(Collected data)
>>>

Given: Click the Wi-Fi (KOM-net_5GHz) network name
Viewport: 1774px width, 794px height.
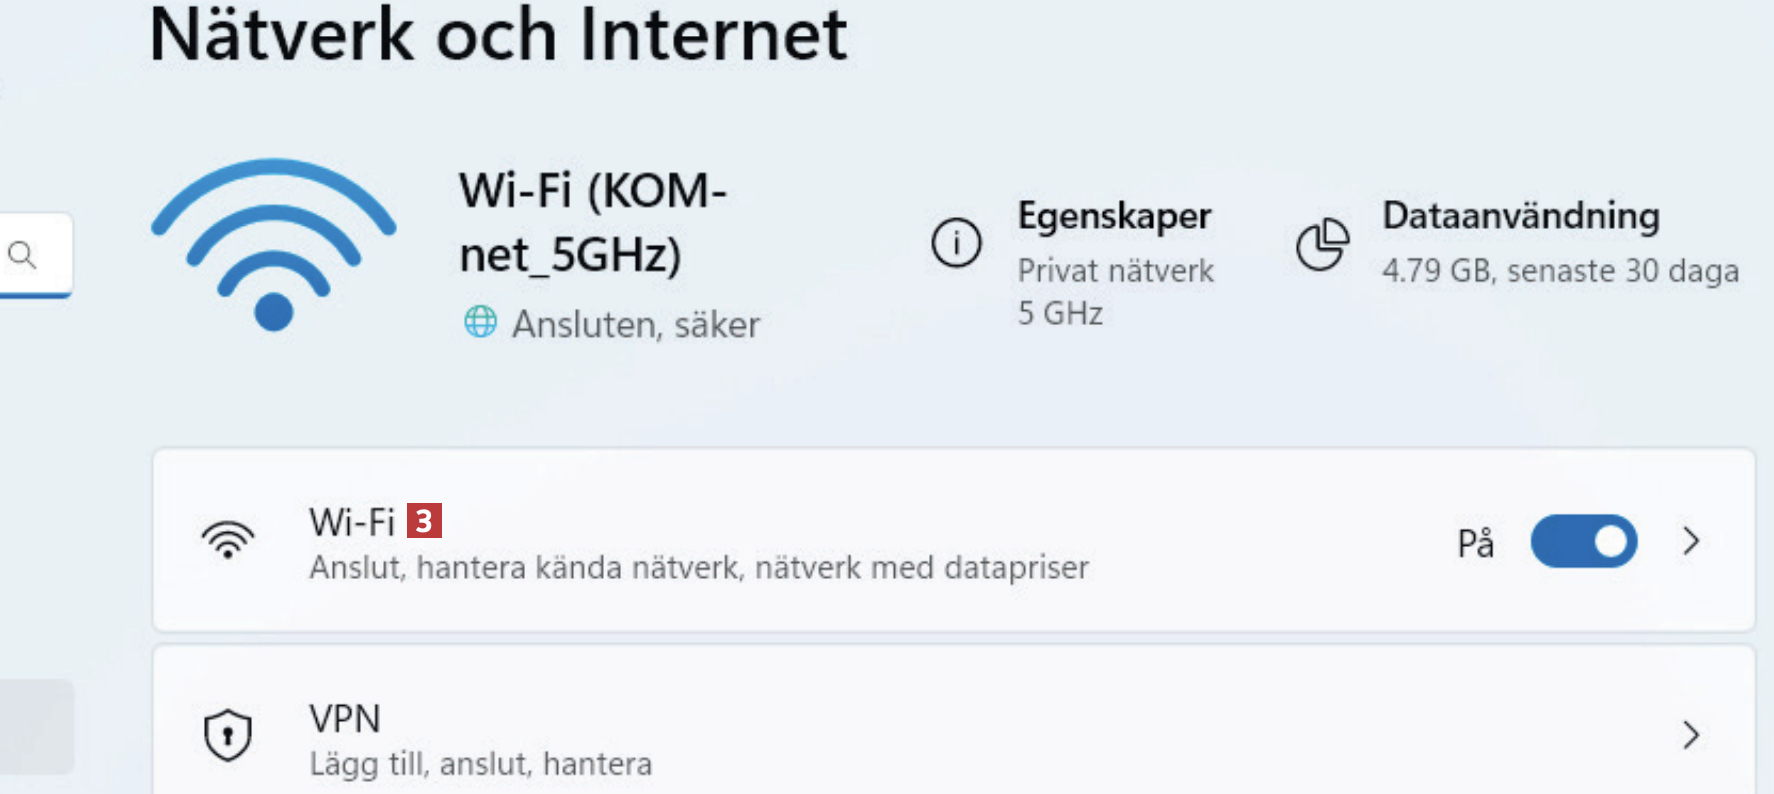Looking at the screenshot, I should (592, 222).
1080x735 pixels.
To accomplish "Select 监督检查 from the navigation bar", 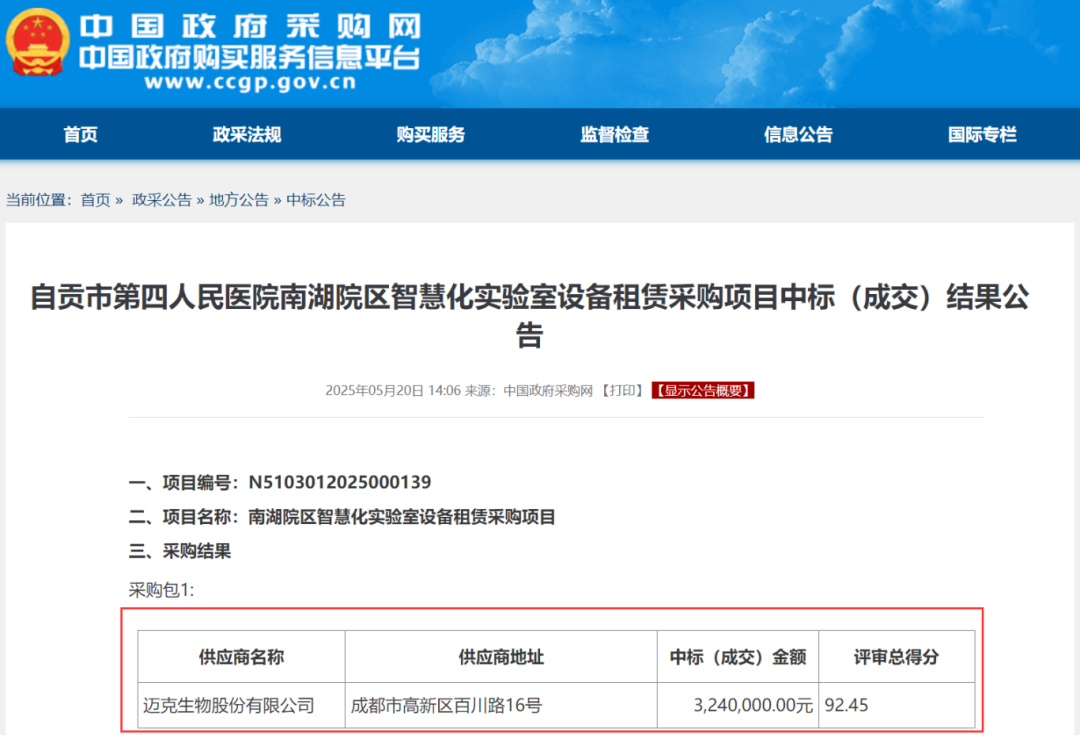I will 614,135.
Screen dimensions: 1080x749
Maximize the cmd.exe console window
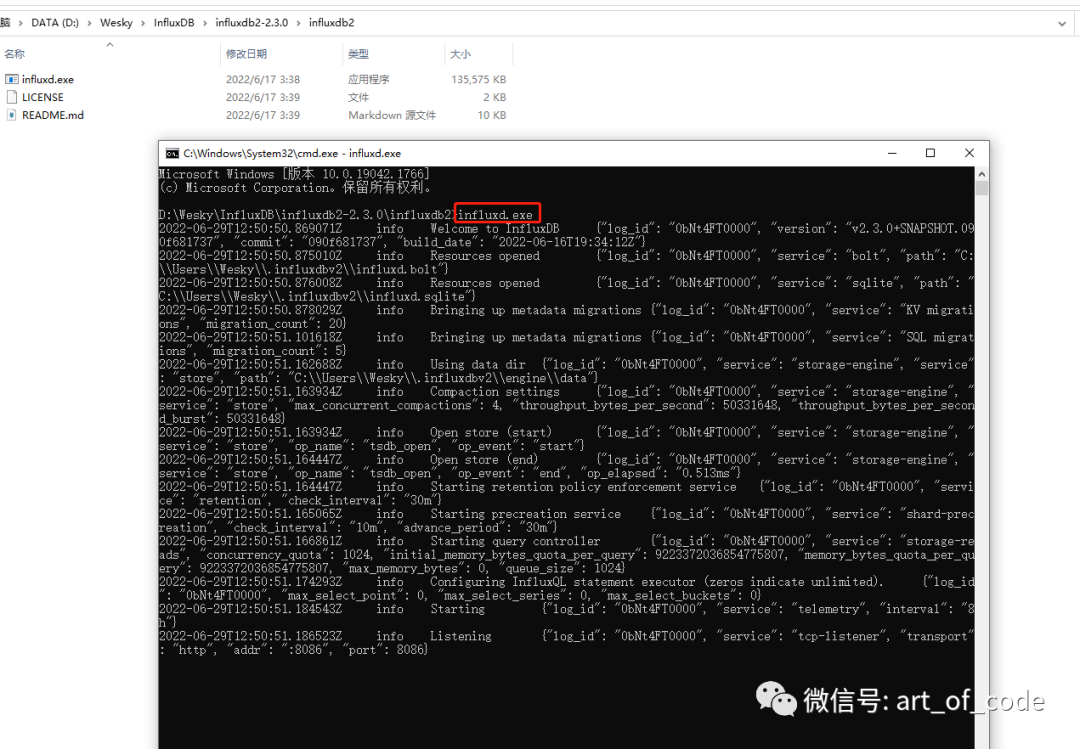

<<<

Work to complete: Every picture stays out; reproduce exactly the lines from the one with "Screen dimensions: 1080x749" through the last line of the data above.

Solution to this exercise:
Screen dimensions: 1080x749
Maximize the cmd.exe console window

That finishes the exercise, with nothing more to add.